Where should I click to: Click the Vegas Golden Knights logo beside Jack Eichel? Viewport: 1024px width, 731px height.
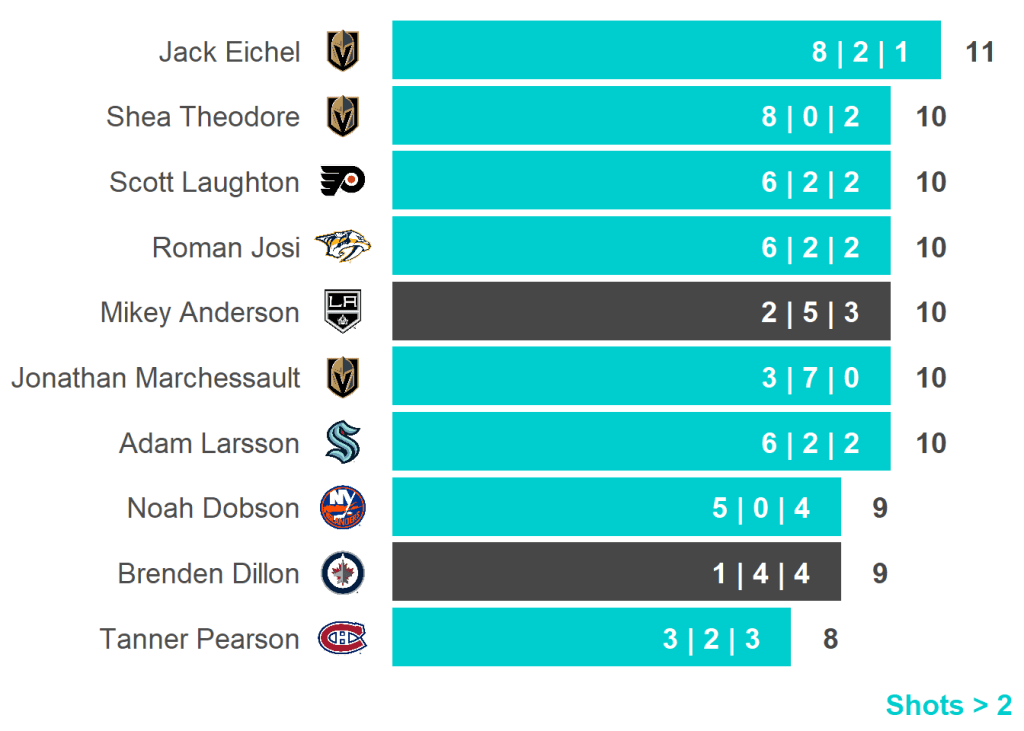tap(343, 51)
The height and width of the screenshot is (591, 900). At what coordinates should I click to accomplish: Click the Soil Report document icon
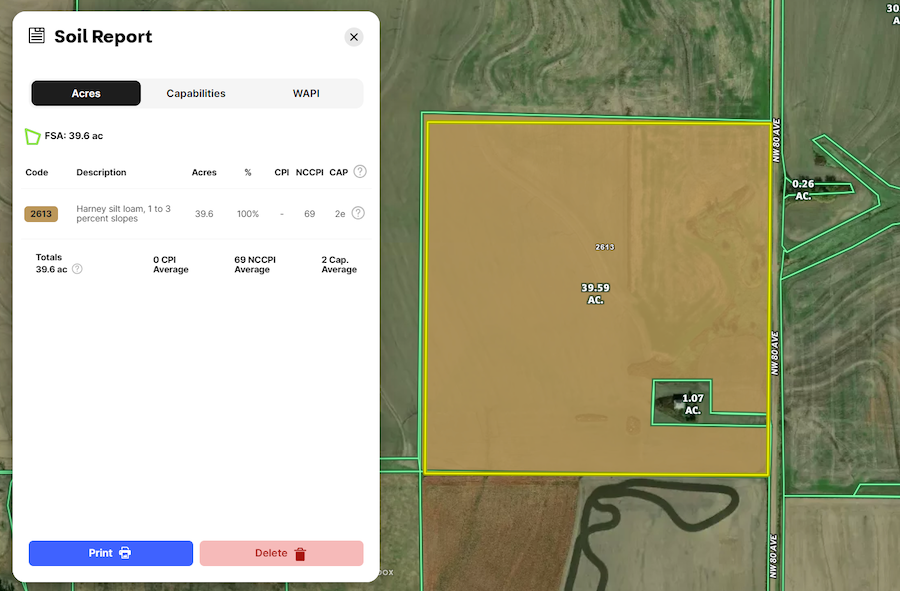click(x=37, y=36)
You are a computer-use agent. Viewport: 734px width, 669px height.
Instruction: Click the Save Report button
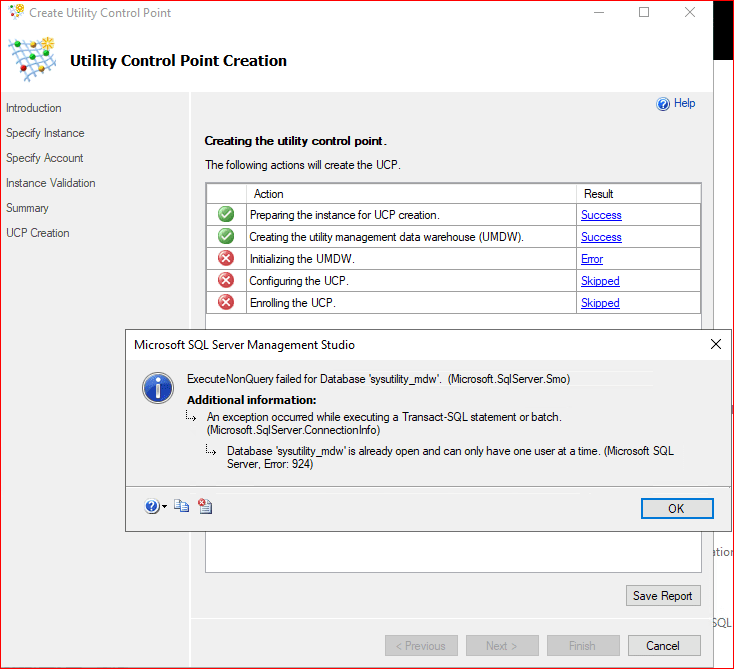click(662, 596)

-----

**What is required**
Write the listing out a second time exactly, dropping all images.

**Reply**
Where should I click to: Click the Vegas Golden Knights logo beside Jack Eichel? Viewport: 1024px width, 731px height.
tap(343, 51)
The height and width of the screenshot is (591, 900). At what coordinates should I click to accomplish: Click the Soil Report document icon
click(x=37, y=36)
You are a computer-use agent. Viewport: 734px width, 669px height.
Instruction: Click the Save Report button
click(662, 596)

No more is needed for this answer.